ASSIGNMENT: Go through the entries below and print, exactly, the lines starting at the one with "Viewport: 1552px width, 784px" and ending at the one with "Task: Tick the", keeping both ends and no others.

DATA FOR PROCESSING Block Start

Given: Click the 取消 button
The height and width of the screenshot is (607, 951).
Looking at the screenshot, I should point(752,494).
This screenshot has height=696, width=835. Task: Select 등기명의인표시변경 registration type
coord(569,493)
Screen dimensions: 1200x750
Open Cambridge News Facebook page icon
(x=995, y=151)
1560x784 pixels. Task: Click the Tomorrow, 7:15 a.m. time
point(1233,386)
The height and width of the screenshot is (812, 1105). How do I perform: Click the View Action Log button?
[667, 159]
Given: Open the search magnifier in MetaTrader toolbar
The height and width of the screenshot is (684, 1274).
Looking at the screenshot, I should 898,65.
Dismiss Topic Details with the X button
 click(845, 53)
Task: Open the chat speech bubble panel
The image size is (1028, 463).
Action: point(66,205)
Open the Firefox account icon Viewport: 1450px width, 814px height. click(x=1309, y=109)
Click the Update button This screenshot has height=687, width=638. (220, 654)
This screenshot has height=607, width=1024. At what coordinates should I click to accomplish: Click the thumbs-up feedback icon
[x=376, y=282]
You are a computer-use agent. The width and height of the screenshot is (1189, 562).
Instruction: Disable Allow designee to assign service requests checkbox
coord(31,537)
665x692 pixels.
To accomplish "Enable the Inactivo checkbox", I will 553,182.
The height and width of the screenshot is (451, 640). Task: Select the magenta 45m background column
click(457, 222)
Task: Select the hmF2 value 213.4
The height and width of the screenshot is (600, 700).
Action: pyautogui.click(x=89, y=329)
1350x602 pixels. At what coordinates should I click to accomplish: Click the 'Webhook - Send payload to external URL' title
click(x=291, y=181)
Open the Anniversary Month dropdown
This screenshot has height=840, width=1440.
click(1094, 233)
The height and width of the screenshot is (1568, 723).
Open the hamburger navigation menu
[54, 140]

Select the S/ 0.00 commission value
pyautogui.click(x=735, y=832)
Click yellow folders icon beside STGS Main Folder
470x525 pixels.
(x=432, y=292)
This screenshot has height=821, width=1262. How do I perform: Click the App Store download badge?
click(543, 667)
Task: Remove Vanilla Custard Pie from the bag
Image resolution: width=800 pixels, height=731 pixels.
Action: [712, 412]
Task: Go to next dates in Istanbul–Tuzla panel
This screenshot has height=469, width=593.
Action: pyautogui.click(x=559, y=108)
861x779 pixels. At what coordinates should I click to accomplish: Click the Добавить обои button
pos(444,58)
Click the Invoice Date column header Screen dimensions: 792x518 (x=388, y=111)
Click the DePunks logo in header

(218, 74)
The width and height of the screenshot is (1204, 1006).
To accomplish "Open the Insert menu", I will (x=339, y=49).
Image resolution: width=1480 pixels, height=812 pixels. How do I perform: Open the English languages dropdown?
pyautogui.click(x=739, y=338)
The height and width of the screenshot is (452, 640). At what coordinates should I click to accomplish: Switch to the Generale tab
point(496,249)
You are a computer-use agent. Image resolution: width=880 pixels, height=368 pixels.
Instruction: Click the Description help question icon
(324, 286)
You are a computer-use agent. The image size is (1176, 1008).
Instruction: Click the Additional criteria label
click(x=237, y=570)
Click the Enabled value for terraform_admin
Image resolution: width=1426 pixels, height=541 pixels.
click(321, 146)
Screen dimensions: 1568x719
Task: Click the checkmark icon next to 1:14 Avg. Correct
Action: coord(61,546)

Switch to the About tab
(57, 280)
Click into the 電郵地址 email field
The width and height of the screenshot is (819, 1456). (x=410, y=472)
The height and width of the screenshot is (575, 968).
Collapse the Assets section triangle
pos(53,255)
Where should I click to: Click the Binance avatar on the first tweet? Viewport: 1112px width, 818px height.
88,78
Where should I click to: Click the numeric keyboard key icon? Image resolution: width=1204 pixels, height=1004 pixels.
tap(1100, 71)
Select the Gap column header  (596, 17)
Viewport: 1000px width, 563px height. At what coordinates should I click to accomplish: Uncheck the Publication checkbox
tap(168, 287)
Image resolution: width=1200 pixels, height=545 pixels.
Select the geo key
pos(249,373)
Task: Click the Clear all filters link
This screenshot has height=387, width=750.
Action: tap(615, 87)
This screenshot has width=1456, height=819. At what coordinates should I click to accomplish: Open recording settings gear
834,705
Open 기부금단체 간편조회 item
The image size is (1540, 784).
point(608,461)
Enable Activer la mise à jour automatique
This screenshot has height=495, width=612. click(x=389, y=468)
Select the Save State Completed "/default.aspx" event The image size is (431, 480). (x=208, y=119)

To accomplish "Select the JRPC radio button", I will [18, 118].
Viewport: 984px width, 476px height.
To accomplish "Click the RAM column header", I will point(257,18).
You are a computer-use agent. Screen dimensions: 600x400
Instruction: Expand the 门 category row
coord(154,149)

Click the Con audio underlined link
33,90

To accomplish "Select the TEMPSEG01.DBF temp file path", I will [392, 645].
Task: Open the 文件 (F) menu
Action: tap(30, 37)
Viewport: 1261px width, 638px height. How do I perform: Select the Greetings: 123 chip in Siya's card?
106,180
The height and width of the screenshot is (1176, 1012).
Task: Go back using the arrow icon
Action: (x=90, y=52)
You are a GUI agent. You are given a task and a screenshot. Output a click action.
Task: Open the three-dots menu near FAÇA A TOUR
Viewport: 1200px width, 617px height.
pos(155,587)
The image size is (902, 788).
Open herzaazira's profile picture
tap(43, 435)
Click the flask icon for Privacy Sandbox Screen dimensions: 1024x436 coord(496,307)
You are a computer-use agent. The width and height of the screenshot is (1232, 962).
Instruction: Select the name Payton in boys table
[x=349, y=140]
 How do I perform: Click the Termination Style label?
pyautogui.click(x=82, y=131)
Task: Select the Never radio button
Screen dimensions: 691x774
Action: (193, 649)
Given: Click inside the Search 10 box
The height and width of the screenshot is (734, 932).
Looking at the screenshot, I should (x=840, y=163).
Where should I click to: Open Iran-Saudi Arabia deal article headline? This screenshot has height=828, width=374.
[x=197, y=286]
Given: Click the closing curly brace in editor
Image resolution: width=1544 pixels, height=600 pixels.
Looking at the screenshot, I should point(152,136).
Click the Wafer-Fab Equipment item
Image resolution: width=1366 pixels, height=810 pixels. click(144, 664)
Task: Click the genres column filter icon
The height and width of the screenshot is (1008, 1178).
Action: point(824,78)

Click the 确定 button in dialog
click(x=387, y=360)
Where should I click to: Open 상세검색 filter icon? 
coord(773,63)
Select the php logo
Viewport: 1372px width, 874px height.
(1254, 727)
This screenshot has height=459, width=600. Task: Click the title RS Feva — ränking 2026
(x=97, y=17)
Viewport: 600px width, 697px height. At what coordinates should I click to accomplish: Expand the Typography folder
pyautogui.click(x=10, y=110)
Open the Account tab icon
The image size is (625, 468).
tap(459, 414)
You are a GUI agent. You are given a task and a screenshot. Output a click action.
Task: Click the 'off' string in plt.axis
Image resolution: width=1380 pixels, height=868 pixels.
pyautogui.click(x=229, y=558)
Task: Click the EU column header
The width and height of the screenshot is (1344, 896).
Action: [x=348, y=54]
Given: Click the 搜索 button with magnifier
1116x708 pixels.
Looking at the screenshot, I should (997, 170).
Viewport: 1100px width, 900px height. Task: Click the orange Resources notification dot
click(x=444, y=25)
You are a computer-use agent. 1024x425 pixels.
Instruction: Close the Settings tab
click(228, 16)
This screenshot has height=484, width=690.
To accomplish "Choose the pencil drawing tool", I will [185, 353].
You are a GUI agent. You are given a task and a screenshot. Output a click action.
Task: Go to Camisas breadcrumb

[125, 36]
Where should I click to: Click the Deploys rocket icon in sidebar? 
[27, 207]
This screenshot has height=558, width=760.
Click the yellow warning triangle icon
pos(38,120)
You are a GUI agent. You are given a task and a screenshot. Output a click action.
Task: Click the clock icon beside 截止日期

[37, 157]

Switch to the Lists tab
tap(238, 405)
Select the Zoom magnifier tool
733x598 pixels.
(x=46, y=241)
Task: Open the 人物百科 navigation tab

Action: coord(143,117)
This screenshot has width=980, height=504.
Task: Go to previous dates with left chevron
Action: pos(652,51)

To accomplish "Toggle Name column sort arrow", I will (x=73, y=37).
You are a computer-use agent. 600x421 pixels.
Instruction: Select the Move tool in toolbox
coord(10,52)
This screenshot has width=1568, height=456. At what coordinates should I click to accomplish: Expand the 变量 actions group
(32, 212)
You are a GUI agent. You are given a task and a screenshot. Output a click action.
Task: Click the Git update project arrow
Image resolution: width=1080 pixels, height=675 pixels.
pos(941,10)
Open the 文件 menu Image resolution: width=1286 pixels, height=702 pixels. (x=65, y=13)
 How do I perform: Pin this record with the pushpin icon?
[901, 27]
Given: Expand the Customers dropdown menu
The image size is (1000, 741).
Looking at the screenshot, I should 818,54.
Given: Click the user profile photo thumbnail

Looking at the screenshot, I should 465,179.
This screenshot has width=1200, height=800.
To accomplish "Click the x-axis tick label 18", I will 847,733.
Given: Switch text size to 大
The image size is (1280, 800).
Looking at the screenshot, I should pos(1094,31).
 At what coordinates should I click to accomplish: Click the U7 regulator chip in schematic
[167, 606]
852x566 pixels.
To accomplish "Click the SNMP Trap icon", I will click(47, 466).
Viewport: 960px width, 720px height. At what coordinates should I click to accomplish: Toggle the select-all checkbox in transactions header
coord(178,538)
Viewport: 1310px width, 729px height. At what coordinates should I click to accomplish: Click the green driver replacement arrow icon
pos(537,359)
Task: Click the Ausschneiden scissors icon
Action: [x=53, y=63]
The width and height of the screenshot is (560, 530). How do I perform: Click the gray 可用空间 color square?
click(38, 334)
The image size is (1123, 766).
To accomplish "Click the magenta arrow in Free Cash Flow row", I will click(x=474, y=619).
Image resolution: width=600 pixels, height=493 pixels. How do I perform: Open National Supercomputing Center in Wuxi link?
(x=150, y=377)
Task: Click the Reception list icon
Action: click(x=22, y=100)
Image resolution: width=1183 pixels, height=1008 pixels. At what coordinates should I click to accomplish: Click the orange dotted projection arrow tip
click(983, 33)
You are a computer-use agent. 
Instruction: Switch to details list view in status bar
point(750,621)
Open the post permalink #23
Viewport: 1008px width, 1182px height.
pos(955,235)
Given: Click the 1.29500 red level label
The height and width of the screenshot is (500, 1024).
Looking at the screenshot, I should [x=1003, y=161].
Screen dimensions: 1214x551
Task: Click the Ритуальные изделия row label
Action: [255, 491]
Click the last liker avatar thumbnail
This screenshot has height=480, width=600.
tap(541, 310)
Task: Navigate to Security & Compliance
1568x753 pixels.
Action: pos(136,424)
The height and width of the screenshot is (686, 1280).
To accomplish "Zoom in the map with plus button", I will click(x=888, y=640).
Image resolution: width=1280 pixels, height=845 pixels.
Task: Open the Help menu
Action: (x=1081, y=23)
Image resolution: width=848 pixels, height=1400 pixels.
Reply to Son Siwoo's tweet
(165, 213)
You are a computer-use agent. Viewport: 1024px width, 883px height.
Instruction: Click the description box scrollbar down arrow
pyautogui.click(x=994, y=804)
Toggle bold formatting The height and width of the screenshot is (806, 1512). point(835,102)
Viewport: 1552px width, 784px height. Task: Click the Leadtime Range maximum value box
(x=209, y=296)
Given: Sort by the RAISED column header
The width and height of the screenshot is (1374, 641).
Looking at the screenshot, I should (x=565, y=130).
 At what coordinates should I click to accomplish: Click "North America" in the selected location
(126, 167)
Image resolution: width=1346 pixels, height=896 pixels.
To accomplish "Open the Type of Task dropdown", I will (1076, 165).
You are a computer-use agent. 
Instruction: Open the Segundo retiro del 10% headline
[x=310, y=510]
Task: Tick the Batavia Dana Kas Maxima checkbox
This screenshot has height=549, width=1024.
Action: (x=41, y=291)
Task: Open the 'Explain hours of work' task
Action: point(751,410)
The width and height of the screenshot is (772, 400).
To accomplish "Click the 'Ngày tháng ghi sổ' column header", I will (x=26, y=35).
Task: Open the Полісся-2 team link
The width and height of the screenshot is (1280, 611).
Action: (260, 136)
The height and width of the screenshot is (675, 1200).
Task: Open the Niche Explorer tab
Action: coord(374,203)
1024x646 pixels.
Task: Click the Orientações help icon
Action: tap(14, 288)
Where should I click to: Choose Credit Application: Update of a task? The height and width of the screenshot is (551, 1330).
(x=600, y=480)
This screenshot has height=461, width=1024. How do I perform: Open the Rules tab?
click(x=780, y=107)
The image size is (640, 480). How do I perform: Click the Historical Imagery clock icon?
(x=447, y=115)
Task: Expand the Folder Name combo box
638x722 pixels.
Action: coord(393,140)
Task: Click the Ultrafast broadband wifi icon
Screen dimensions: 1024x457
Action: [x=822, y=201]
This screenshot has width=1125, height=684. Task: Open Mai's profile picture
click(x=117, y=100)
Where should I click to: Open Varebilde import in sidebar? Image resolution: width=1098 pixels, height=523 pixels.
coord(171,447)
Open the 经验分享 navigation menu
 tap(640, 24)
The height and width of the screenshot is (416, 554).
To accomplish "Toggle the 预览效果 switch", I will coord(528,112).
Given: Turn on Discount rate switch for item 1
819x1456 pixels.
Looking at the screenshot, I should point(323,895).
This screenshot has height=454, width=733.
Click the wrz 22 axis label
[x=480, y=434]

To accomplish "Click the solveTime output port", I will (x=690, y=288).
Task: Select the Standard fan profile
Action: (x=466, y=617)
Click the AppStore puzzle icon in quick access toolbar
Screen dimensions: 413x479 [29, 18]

DATA FOR PROCESSING Block End

OUTPUT BELOW:
Viewport: 1552px width, 784px height. Task: Click the Leadtime Range maximum value box
(x=209, y=296)
Given: Sort by the RAISED column header
The width and height of the screenshot is (1374, 641).
Looking at the screenshot, I should (x=565, y=130).
 At what coordinates should I click to accomplish: Click "North America" in the selected location
(126, 167)
Image resolution: width=1346 pixels, height=896 pixels.
To accomplish "Open the Type of Task dropdown", I will (1076, 165).
You are a computer-use agent. 
Instruction: Open the Segundo retiro del 10% headline
[x=310, y=510]
Task: Tick the Batavia Dana Kas Maxima checkbox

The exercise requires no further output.